Another day, another pile of cash being poured into defense and security AI.

This morning, US-Israeli AI startup Airis Labs emerged from stealth with $60M in funding and a mission to take all of the video out there and turn it into actionable intelligence.

A big chunk of that cash comes from a $31M Series B led by PSG Equity with participation from previous investors, including TLV Partners, Stepstone Group, Redseed Ventures, and angel investors Eyal Waldman, Jeff Horing, Yasmin Lukatz, and David Chinn.

The company says it will use the funding to “scale U.S. operations, expand the team, and accelerate product development.”

All eyes on me: Now, in case you haven’t looked at your phone lately, there is video of everything, everywhere, all the time.

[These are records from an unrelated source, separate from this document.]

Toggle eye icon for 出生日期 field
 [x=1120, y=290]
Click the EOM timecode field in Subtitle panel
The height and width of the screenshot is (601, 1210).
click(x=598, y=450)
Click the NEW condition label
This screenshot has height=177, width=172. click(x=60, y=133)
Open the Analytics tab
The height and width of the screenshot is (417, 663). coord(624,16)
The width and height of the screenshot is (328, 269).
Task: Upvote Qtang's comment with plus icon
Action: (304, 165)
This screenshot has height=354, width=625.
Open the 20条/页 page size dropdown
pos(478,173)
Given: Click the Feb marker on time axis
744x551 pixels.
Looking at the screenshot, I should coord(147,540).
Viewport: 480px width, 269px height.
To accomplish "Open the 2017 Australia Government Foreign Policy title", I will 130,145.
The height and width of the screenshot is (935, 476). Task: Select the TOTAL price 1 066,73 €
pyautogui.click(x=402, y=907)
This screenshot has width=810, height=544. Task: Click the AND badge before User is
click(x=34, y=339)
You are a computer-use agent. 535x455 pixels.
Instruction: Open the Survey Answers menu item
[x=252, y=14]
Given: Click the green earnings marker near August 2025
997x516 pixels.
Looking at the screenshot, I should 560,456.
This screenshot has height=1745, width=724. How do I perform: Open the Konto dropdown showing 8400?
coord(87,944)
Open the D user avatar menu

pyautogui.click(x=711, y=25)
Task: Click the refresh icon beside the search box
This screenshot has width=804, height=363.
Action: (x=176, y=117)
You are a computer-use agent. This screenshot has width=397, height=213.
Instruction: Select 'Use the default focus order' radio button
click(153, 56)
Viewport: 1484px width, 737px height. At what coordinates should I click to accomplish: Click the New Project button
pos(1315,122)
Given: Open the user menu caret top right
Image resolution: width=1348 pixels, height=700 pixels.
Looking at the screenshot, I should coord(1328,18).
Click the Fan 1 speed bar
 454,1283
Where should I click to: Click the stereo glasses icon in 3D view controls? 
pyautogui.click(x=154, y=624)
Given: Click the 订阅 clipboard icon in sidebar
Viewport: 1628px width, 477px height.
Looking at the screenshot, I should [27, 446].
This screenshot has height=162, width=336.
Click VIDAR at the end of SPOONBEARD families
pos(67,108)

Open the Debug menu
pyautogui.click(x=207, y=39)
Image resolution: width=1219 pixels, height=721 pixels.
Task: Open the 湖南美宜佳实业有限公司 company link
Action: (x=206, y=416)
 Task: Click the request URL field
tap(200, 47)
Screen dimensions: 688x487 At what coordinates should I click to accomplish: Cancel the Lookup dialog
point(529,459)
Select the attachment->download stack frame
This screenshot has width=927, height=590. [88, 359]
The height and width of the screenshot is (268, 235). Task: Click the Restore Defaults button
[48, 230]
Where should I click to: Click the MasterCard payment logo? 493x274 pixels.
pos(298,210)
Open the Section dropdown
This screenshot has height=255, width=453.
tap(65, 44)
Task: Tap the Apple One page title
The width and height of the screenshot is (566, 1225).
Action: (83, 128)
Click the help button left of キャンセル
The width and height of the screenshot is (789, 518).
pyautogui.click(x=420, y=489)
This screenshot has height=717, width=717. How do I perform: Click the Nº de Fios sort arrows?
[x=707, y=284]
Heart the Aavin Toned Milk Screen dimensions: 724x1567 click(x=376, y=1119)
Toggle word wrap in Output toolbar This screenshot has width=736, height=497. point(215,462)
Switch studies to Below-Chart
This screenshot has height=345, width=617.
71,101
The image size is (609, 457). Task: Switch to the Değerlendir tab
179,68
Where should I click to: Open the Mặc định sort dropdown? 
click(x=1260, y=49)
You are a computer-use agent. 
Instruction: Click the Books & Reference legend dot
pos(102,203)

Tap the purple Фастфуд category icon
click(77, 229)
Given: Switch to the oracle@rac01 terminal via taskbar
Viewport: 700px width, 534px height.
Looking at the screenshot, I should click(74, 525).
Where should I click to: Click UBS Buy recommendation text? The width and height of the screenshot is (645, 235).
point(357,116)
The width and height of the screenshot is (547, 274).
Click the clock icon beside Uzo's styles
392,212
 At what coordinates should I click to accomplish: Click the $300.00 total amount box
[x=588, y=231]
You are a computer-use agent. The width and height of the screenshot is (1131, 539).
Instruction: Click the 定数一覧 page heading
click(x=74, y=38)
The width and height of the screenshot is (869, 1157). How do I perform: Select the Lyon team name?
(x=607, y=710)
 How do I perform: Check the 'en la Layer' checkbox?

And while that video—everything from drone feeds, to body cam footage, to stuff captured on phones—can tell you a lot about what’s going on in the world, it can also be pretty tricky to sift through. 

That’s the problem that Airis Labs was founded to solve. 

  • The company uses AI to take that video and turn it into “machine-readable intelligence.” They call it “user-generated field intelligence,” which they say is “distinct from traditional video analytics, open-source intelligence, or generic data fusion.”
  • The platform is source-agnostic, co-founder and CEO Noam Friedman told Tectonic. “The platform can work with video and imagery from the sources a customer is already allowed to use, including body cameras, drones, aerial sensors, CCTV, vehicle cameras, and publicly available open-source video,” he said via email.
  • Friedman was careful to point out that the company does not operate its own sensors or cameras—it takes what you’ve got and makes it more legible.
  • The only catch is that the video needs to be authorized for use by the customer—Airis does not give customers more to view, but rather analyzes what they’re legally allowed to see. “For government customers, [authorization] may include warrants, court orders, agency authorities, rules of engagement, or evidentiary standards,” Friedman said.

On this season of the Real World: And unlike a lot of companies just emerging from stealth, Friedman and his team say the platform is already being used in the field with “government customers across the U.S., Israel, and other allied markets,” though they couldn’t name specific users. 

However, they did say that “within months of its founding, the platform was operational under real-world conditions, fragmented video feeds, massive data volumes, and high-stakes outcomes,” in a statement.
Big ups: From here, put simply, they plan to further refine their platform and expand “significantly,” especially in the US, and especially in terms of “R&D, customer deployment, and field-facing roles,” per Friedman.